That said, in reply to Bryan's remarks, it seems that believing in God for the sole reason that 'it gives my life meaning' is a bitter pill to take. If you can keep it down then good, congratulations, you now believe in God and have meaning. You can run along at a fast clip knowing your actions have higher purpose and wake up and go to sleep happier. But if you can't keep it down, (and how can you once you've all but admitted that you only believe in order to have some more meaning in life) then the seeds of doubt will grow and spread and suddenly you'll find yourself running along without meaning, waking up and going to sleep empty, and trust me that's not a fun transition.

I think I could just say, "poof! I believe" and I would go to church thrice a week and pray every night and attend seminary (because if you believe why would you not want to devote your life to it? A different problem I have) and I would have meaning. And it would last a while. But those seeds would grow and I would end up suddenly with no faith and no coping mechanisms for not having faith. And I would probably kill myself, because I have no idea how I would take that.

And so I don't do it that way, I stumble along slowly, being inhibited by a very strong feeling that life is meaningless and that nothing I'm doing matters in the least. But safe from any sudden overwhelming jolt of meaninglessness that could take me down too hard.

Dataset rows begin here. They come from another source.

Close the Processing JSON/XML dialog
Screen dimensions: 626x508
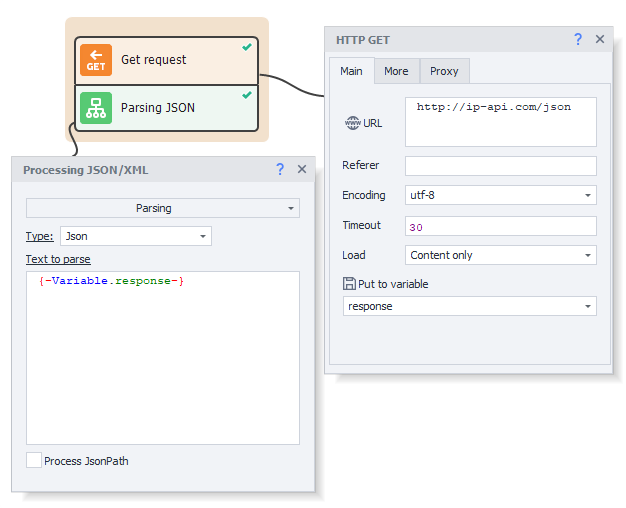coord(302,169)
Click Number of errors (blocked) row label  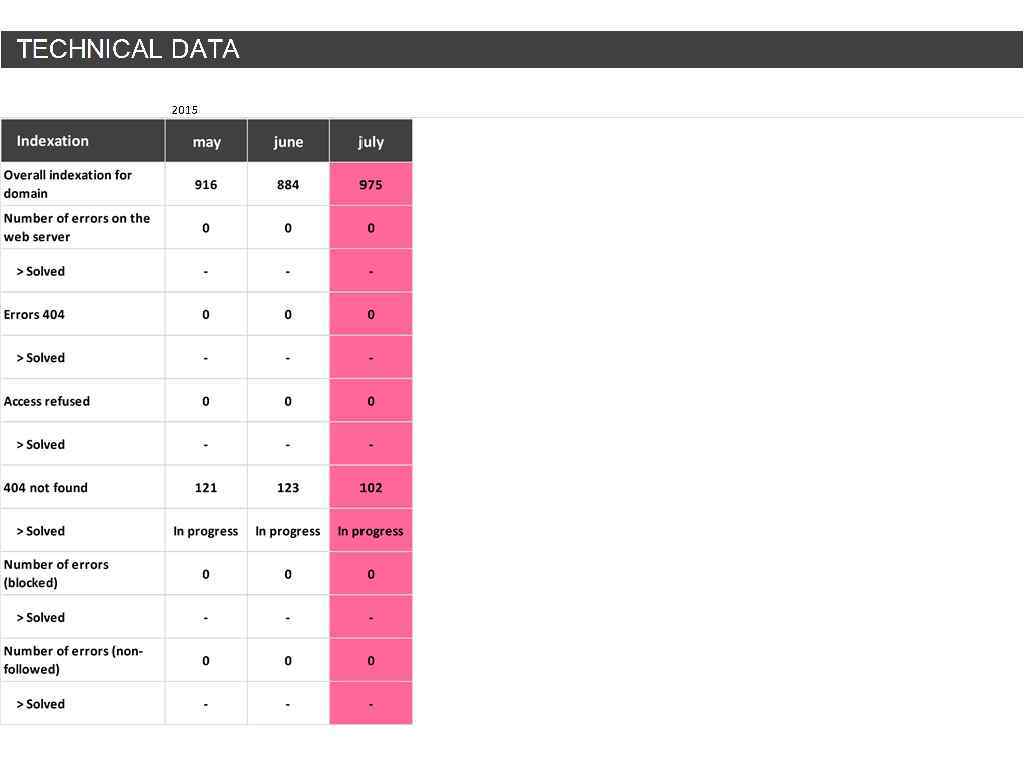tap(57, 573)
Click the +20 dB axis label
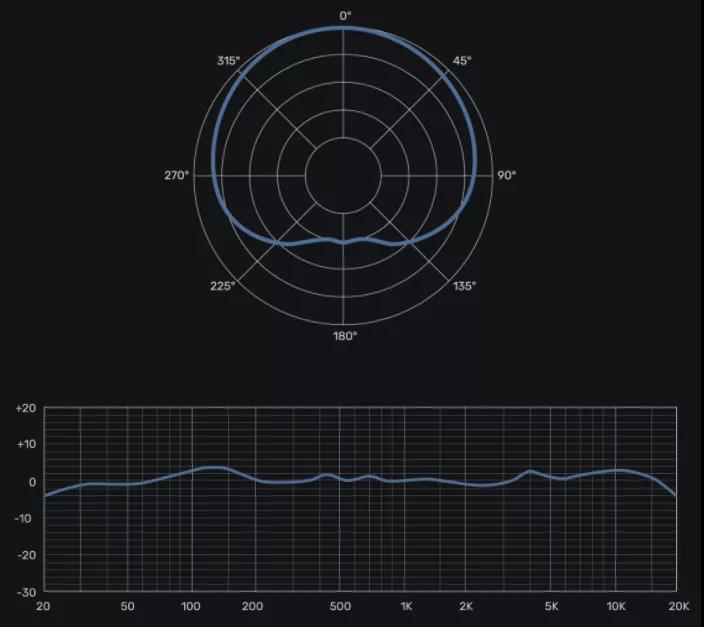Viewport: 704px width, 627px height. pyautogui.click(x=26, y=409)
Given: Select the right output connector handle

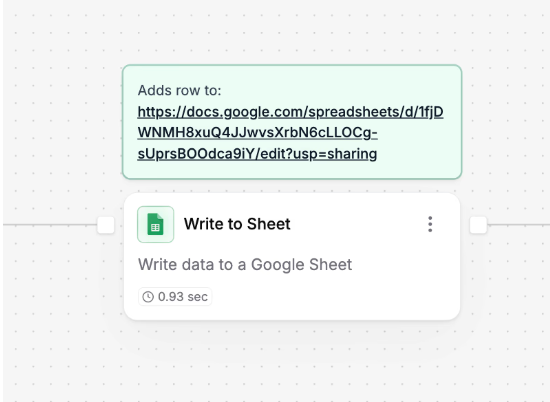Looking at the screenshot, I should (478, 225).
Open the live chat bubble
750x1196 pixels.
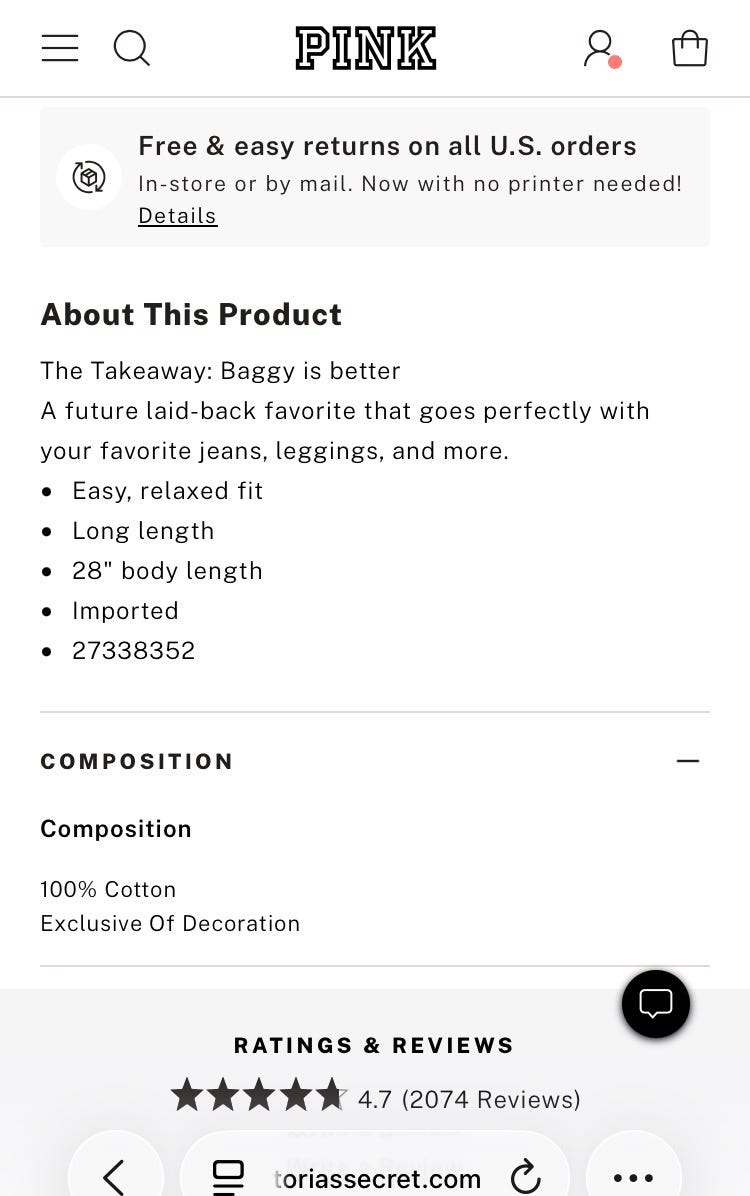655,1004
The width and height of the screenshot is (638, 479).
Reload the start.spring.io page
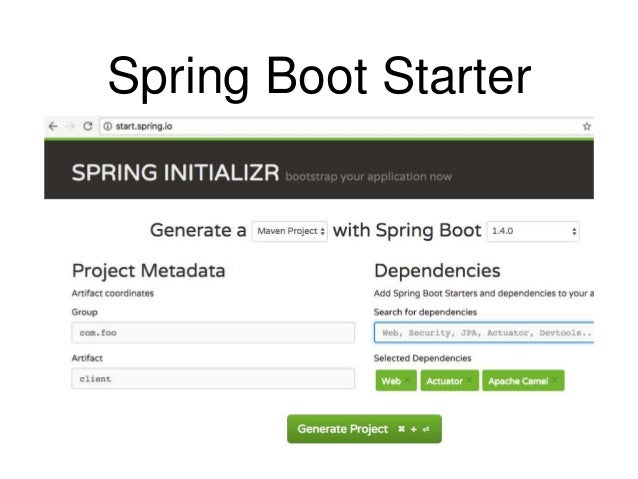coord(87,126)
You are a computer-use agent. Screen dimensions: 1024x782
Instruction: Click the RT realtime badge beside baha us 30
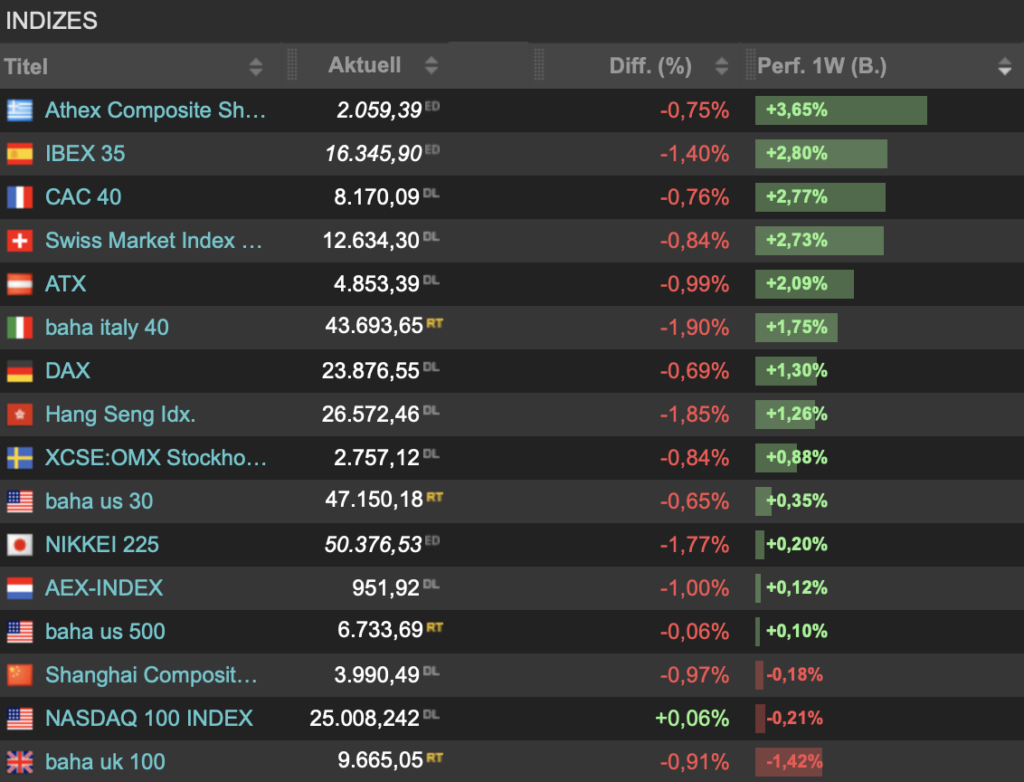click(433, 496)
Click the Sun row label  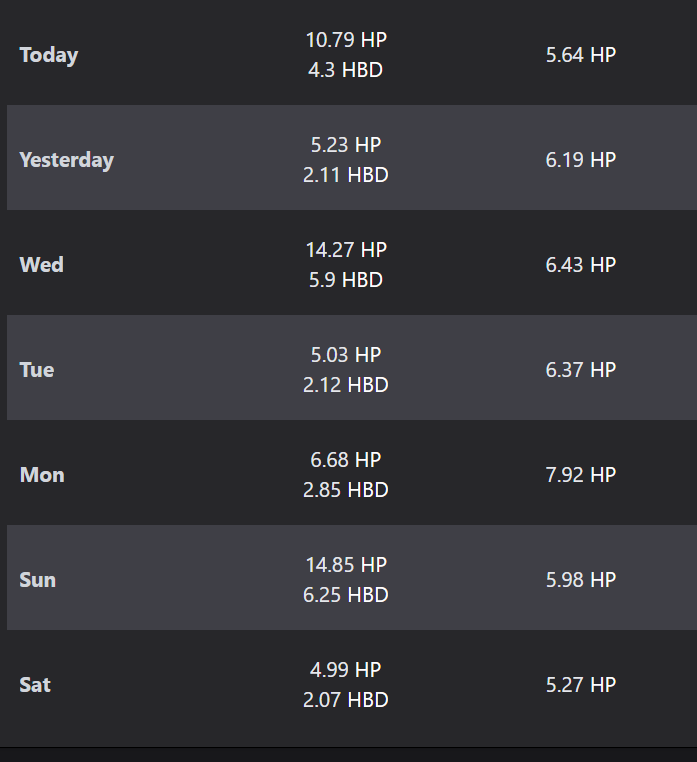38,580
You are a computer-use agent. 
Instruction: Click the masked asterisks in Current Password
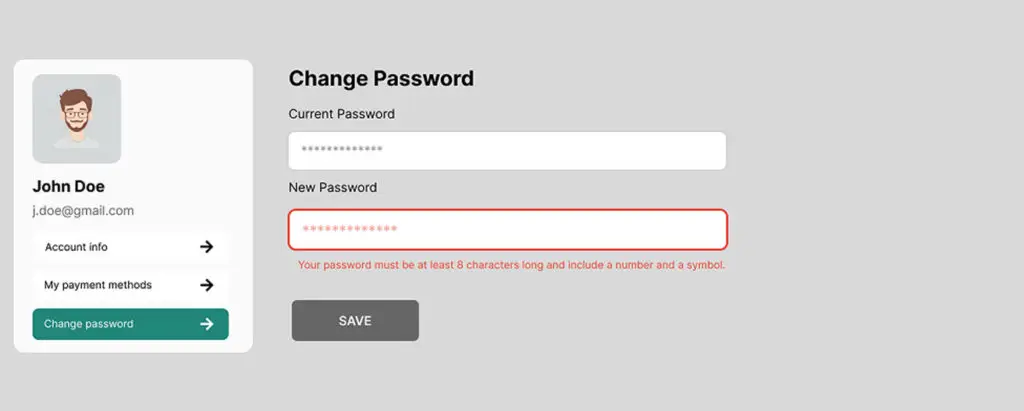[x=341, y=151]
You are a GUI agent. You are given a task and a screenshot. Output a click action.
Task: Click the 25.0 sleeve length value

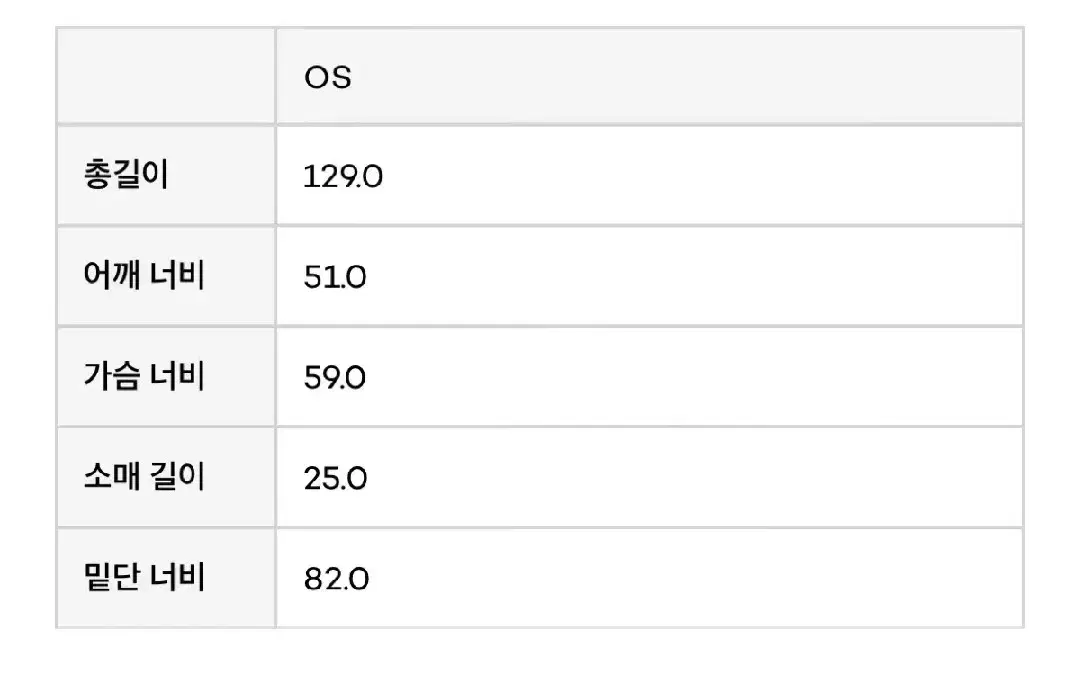335,478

Does anyone else worry that giving in too much to those kisses and grand canyons (and Hubble telescope images) can set you up for a great fall. That all those millions of credit card receipts, and getting up and shaving the same stubble every morning, and mopping the same floor twice a week and all, that it will just add up and one day to take you down when you're not expecting it? That fear is almost as great in me as the fear that I'll never find a God to believe in.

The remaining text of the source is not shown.